Gaviota no pudo contenerse por más tiempo y estalló.

—¿Que te pasaste nueve horas hablando de tejones y conejos? ¿Ni siquiera has llegado a hablarles de la batalla de Risco Blanco? ¿No les has contado cómo fue destruida la aldea?

—Todavía no he-hemos llegado t-tan lejos. Espero poder contárselo den-dentro de un p-par de días.

—¿Días? —La palabra fue un siseo que a duras penas logró escapar por entre sus dientes. Gaviota estaba perplejo—. ¡Pasarán meses antes de que puedas preguntarles por el colegio!

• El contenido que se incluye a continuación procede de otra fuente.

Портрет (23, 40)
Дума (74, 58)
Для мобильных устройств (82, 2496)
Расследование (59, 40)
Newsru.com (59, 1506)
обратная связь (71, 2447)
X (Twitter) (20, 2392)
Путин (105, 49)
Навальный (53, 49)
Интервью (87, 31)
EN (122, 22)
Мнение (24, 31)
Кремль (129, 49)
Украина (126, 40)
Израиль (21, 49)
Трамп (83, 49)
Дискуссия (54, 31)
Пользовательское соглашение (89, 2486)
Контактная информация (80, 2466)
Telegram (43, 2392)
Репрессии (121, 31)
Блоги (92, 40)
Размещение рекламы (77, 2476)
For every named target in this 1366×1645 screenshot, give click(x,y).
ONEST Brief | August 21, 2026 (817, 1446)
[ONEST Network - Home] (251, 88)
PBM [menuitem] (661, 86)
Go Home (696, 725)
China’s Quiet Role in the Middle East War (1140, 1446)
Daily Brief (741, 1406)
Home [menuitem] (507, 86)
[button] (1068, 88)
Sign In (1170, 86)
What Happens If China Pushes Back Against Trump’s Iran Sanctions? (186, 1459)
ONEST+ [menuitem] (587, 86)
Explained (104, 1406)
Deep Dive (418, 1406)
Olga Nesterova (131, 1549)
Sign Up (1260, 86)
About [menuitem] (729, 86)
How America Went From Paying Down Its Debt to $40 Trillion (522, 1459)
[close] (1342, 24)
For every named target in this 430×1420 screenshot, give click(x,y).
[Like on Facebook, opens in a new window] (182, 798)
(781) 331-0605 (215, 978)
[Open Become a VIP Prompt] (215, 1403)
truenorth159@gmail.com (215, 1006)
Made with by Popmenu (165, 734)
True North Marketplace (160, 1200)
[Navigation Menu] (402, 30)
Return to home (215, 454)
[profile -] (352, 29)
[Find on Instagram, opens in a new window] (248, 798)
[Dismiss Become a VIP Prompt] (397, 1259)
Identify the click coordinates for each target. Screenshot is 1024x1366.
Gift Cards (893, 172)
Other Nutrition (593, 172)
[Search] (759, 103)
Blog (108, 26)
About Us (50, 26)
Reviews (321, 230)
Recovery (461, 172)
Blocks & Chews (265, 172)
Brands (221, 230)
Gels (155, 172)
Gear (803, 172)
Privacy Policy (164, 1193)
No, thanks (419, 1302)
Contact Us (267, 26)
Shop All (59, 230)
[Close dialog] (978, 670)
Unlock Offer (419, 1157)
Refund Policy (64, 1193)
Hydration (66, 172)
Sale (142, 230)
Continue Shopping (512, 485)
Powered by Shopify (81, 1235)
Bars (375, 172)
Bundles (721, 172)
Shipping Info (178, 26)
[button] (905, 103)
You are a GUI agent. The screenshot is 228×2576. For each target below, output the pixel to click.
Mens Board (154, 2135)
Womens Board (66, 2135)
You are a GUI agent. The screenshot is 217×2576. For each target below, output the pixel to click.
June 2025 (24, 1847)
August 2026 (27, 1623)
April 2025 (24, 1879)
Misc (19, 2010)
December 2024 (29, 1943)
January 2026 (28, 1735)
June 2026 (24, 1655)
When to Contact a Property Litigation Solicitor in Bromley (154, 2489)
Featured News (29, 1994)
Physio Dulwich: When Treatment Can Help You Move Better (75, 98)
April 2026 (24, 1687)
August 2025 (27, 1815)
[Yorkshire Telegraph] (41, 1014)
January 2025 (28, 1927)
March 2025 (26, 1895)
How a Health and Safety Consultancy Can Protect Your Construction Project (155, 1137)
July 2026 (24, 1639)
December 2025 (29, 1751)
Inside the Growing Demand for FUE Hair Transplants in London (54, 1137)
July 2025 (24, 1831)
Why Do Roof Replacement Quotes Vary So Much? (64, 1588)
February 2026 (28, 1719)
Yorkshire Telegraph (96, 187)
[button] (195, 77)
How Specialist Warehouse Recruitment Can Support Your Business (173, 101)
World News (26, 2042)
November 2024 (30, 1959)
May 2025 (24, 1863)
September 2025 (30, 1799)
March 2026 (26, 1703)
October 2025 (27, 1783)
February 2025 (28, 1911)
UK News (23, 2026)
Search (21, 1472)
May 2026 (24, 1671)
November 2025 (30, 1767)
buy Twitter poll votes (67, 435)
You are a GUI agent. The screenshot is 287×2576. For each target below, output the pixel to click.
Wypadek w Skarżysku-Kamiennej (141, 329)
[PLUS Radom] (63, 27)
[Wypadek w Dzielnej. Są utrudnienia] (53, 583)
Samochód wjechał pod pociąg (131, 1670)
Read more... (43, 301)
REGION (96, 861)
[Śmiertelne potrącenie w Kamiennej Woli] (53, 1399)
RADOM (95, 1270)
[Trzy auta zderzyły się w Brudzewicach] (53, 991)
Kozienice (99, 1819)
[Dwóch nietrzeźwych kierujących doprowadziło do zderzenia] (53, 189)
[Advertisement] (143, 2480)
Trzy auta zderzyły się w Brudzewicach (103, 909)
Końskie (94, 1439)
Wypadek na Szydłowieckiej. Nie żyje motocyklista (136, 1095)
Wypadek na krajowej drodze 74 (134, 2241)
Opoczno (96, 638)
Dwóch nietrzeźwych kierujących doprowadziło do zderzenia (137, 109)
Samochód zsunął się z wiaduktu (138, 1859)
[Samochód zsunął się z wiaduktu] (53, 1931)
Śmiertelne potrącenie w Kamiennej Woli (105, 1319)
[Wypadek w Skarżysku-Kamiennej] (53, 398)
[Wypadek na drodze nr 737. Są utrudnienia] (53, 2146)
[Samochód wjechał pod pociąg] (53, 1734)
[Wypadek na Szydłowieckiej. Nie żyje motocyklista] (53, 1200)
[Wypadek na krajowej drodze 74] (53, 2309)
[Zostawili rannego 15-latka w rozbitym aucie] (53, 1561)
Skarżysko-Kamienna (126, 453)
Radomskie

—No. —Mangas Verdes se pegó al pecho de Kwam, temblando con tanta violencia que el joven estudiante de magia se estremeció—. Habré mu-muerto de frío mu-mucho antes...

* * *

De hecho, sólo transcurrieron siete días antes de que Mangas Verdes terminara de contar su historia.

Los minotauros no habían dejado de prestarle atención ni un solo instante, y la habían contemplado fijamente con sus grandes ojos marrones mientras permanecían pendientes de cada palabra que decía. Pero habían hecho bastantes preguntas..., centenares, en realidad. Después los minotauros solían discutir entre ellos las contestaciones de Mangas Verdes, y cada uno añadía algo: un acontecimiento similar de la antigüedad o una parábola que ilustraba algún punto del relato, y de vez en cuando todo el grupo se ponía a cantar pura y simplemente porque les apetecía hacerlo. Mangas Verdes lo encontraba fascinante a pesar de que hacía un frío terrible. Hubo más de un momento en el que deseó que estuviera permitido hacer magia, pues entonces podría haber conjurado madera o carbón, o incluso bolas de llamas o duendes del fuego. Pero los minotauros le habían advertido que no debía «echar chispas por los dedos», y Mangas Verdes les obedeció.